KS 8.1.0 stucked in running (after more than 5 days of running long haul test) - need help to generate partial report

Hi,
I’m running a data driven test that does call WinSocket APi call (telnet) to an application (not sure if it is relevant but disclosing) and it will take about 30 seconds for 1 iteration to finish. The data (from data files) have 16K entries and I’m halfway in processing (needed to be sequential so it takes a lot of time). At halfway, the KS screen froze, CPU usage of Katalon is zero and the application we are testing again is still responding to the interface call (to rule out that the application being called is stucked).
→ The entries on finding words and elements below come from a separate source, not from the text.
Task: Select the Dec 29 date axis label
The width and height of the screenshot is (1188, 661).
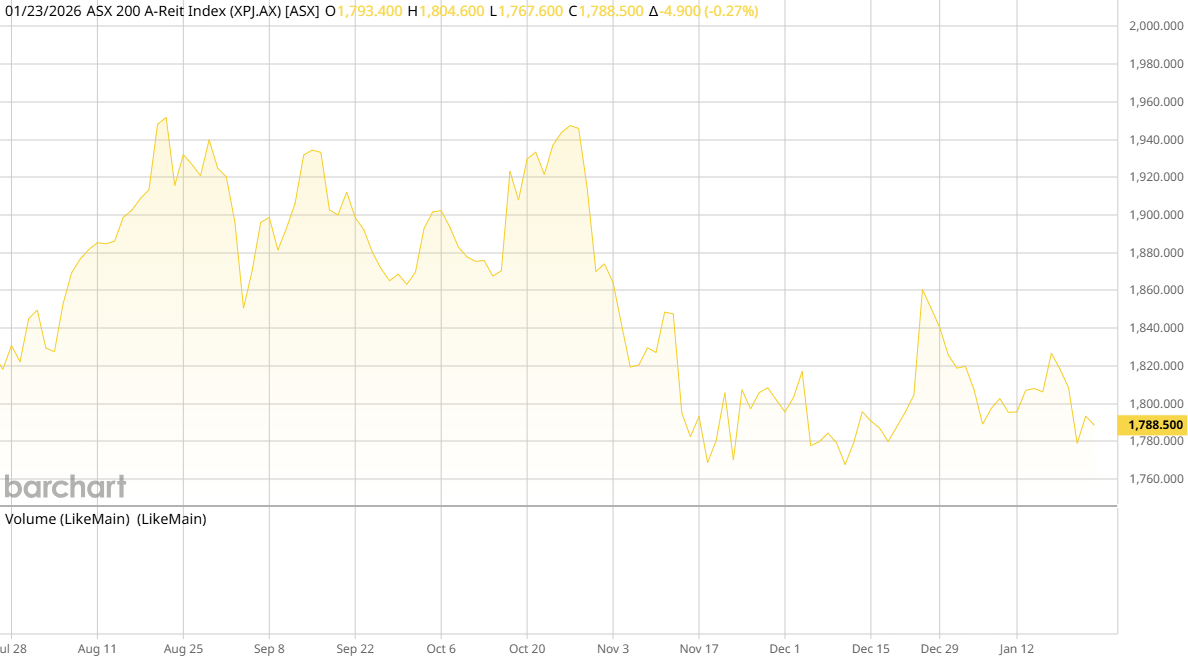Action: (939, 648)
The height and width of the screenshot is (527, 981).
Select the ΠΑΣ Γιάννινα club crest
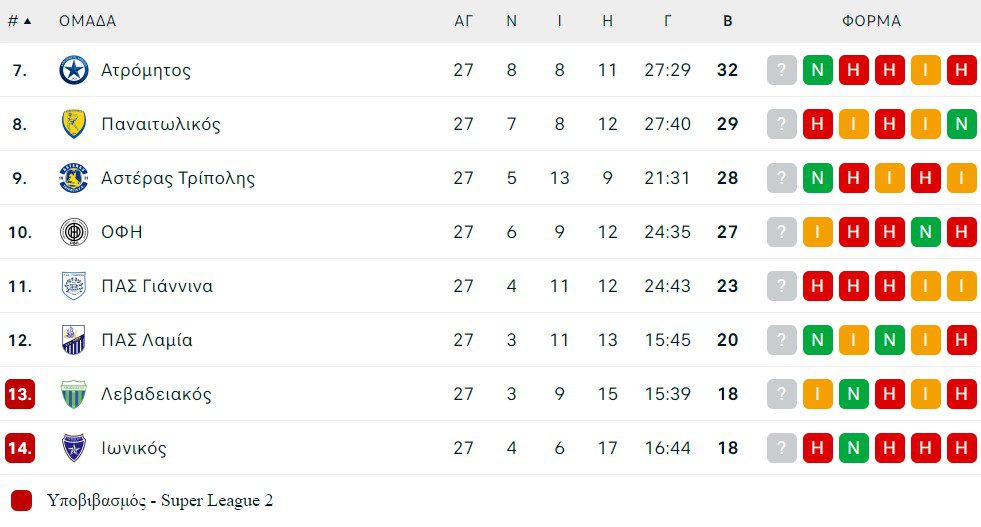tap(74, 286)
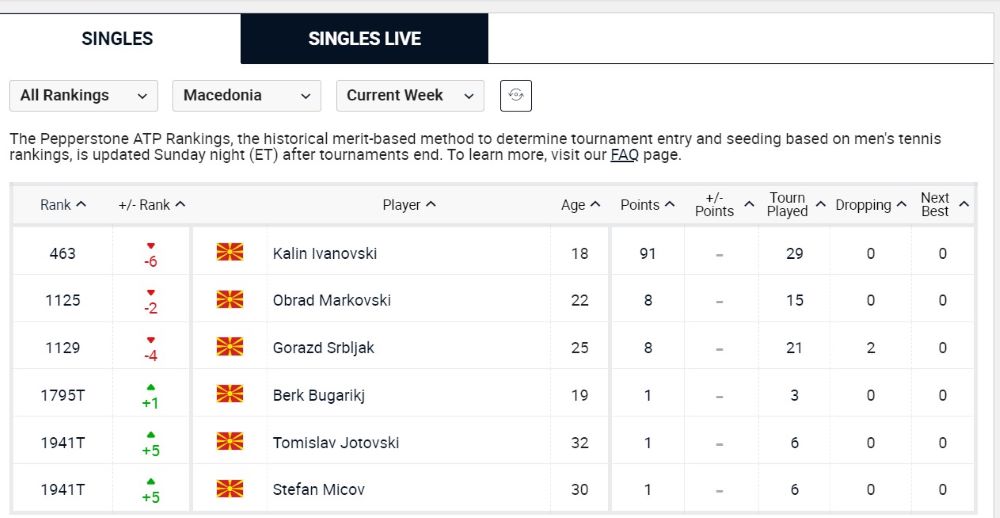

Memory usage of KS is at around 2 GB (I have a 64GB memory system) and there is plenty of memory space available(no pressure to memory). My question immediate question is if there is a way to capture the results of the test somehow so I don’t need to re-run the tests again from the beginning?
Thanks in advance!

  • David

If I understand your issue, the test is continuing but KS itself appears to have locked up?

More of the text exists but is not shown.